In the listing below, replace "Open" with "Access" and leave everything else unchanged. Omit the pictures from your version.
--- Begin Entries ---
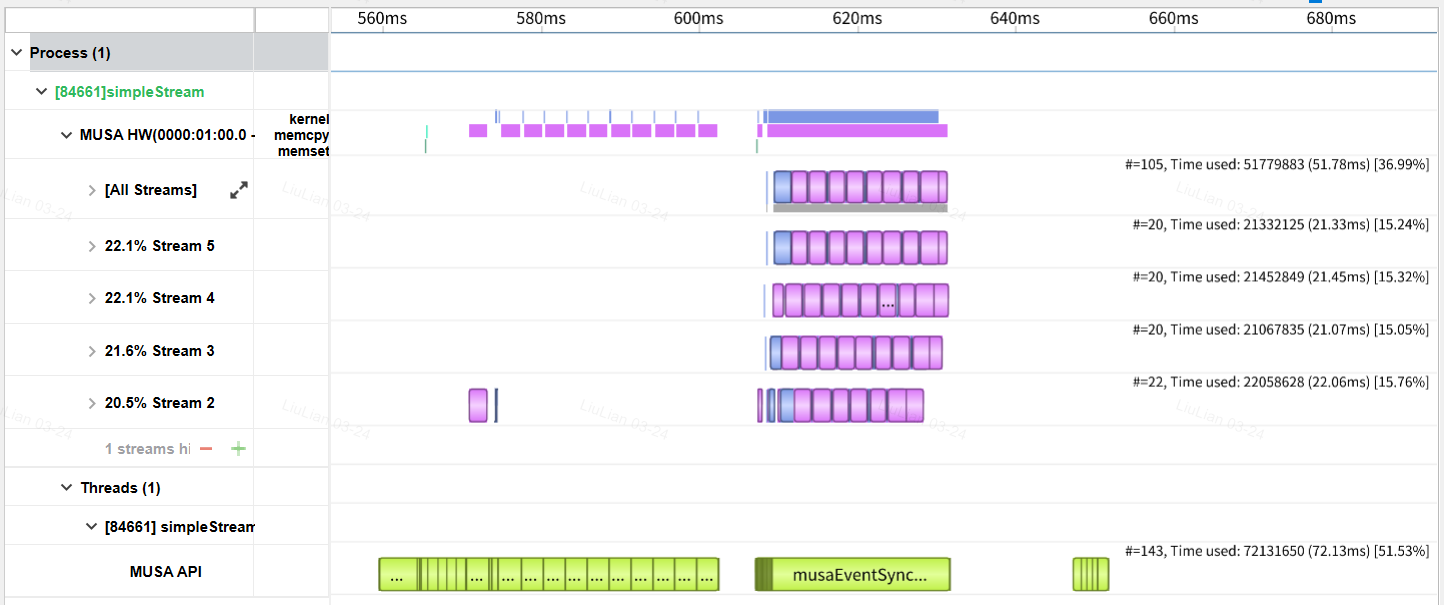Expand the Stream 2 row
This screenshot has height=605, width=1444.
pyautogui.click(x=92, y=403)
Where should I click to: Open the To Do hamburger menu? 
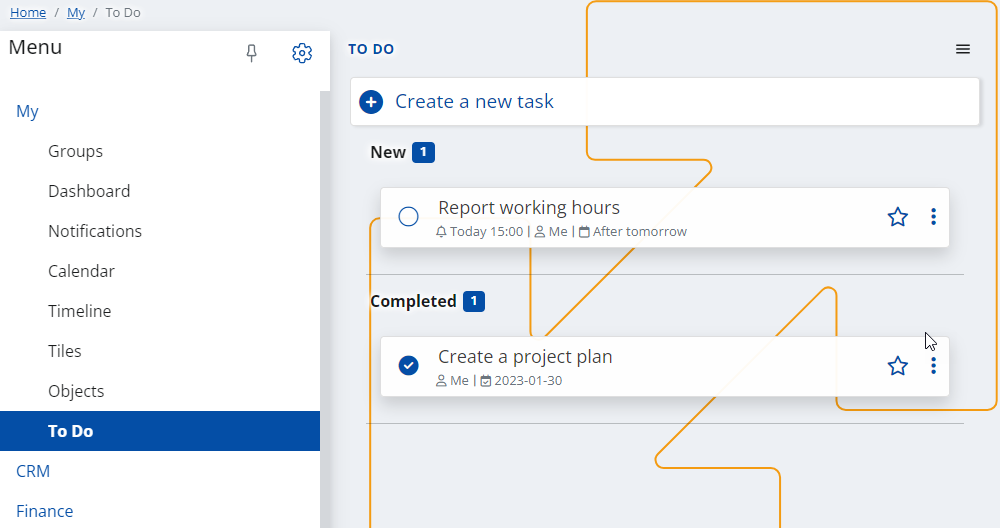pos(963,49)
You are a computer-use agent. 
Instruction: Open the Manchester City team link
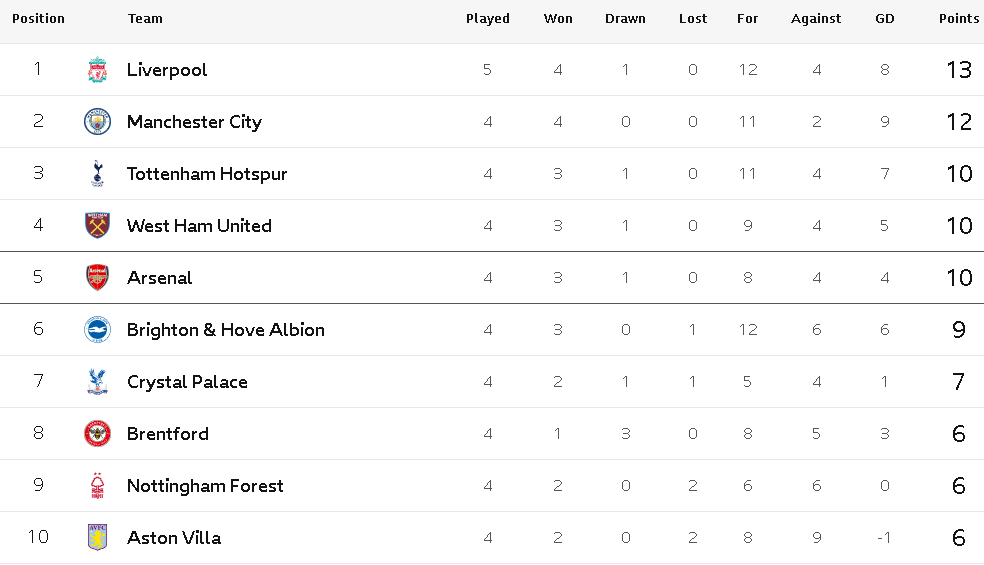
--- End Entries ---
▶ **Exercise response**
Expand the Stream 2 row
This screenshot has height=605, width=1444.
pyautogui.click(x=92, y=403)
Where should I click to: Access the To Do hamburger menu? 
pos(963,49)
You are a computer-use agent. 
Instruction: Access the Manchester City team link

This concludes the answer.